== Dataset excerpts ==
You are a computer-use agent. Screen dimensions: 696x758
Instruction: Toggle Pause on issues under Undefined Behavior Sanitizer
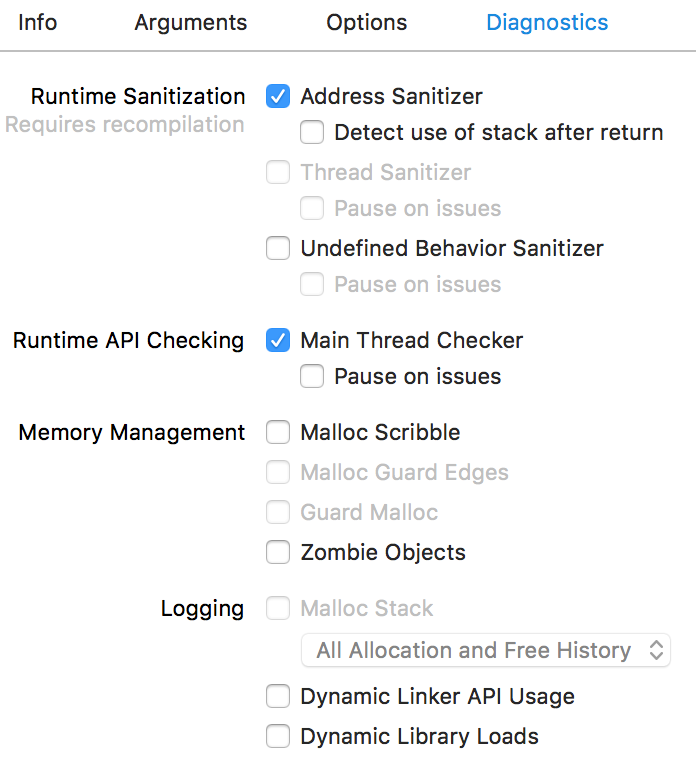coord(312,284)
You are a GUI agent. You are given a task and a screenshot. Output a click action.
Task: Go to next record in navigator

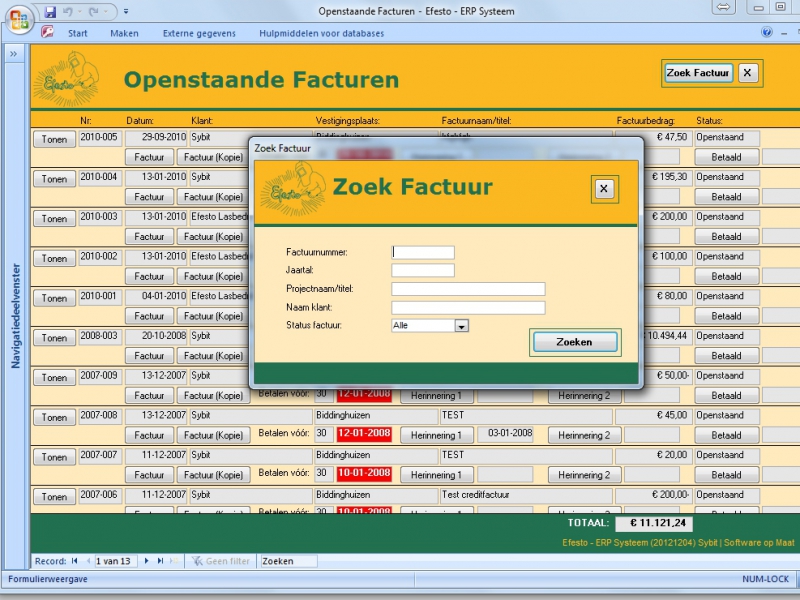(x=147, y=561)
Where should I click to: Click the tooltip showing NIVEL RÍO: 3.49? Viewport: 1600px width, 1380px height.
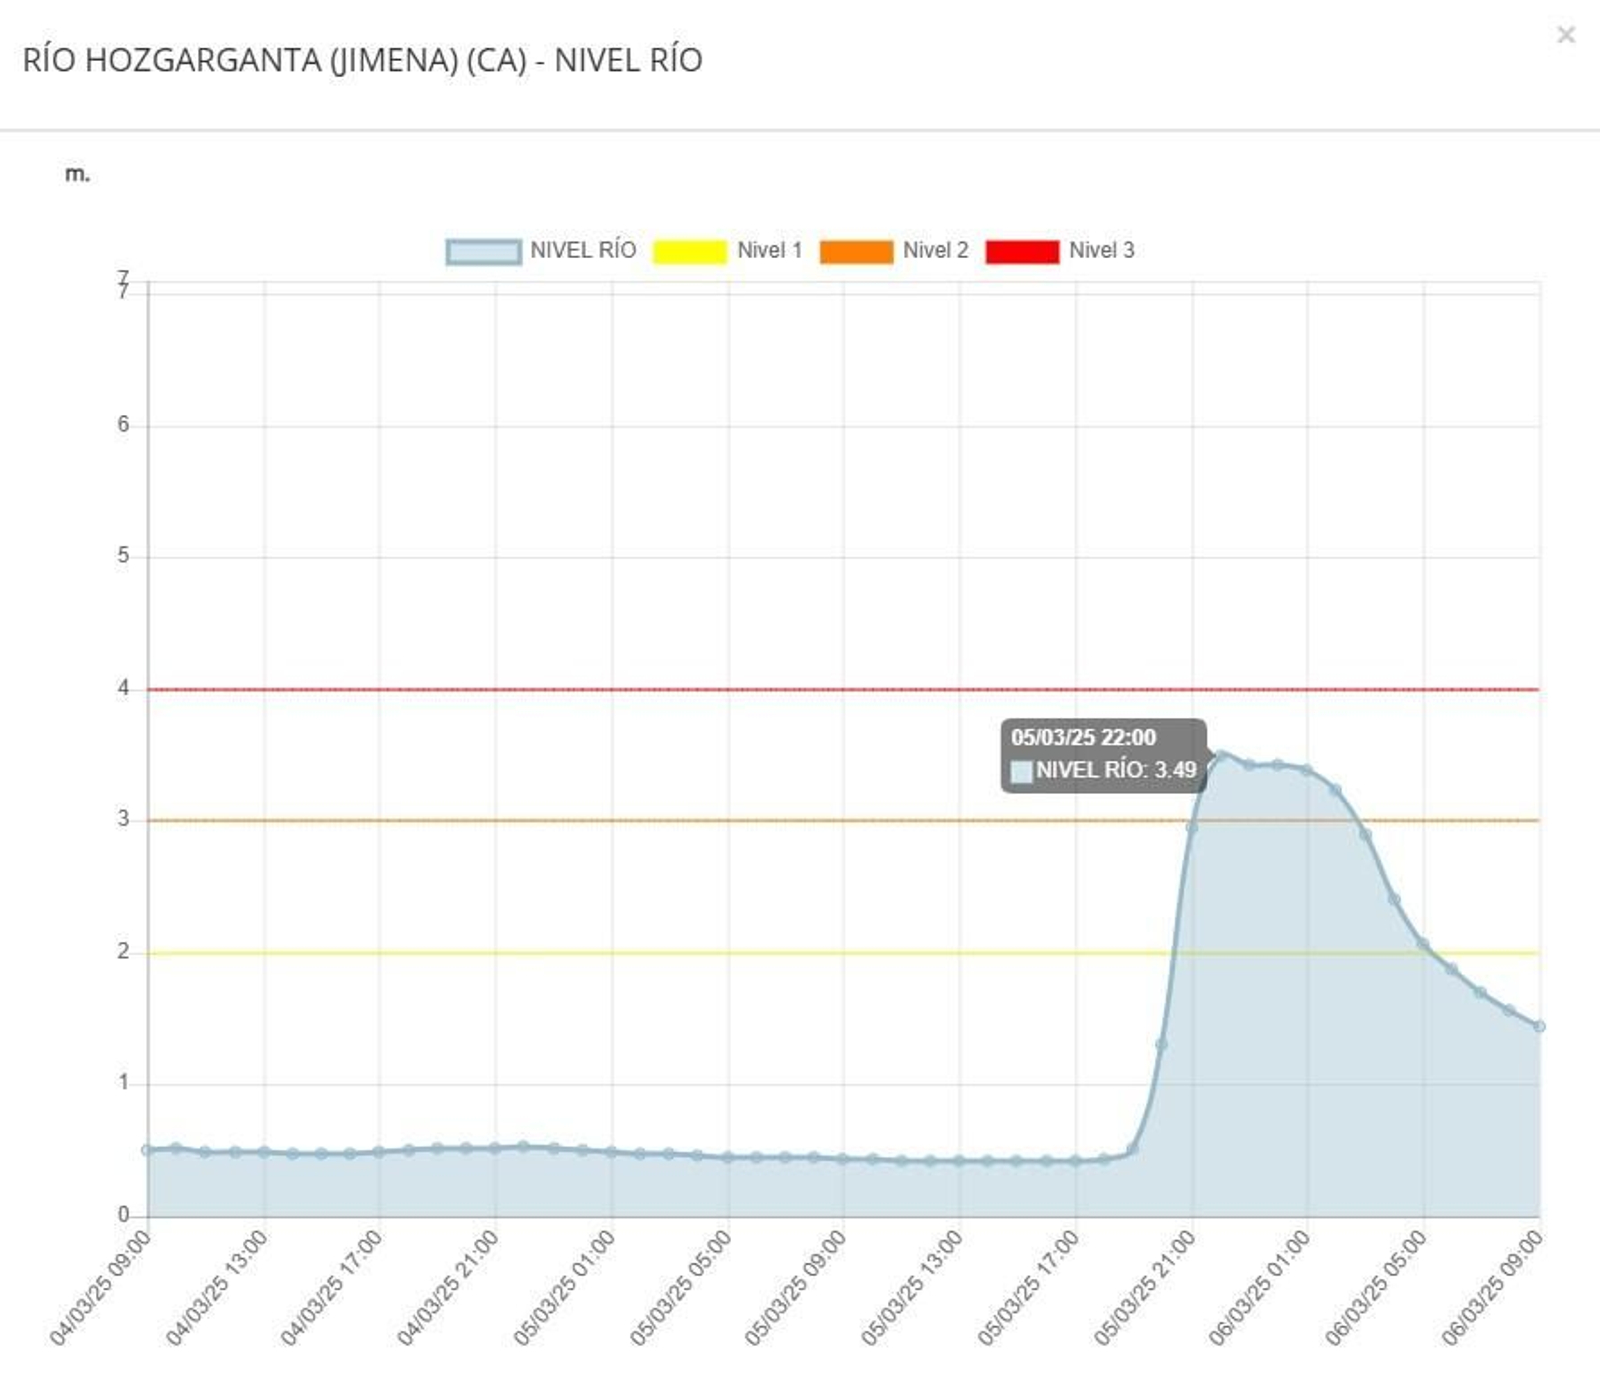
===
**Task to carry out**
Pick out every line above that contains the word "agent" and copy it.

**Task solution**
You are a computer-use agent. Screen dimensions: 696x758
You are a GUI agent. You are given a task and a screenshot. Output a click action.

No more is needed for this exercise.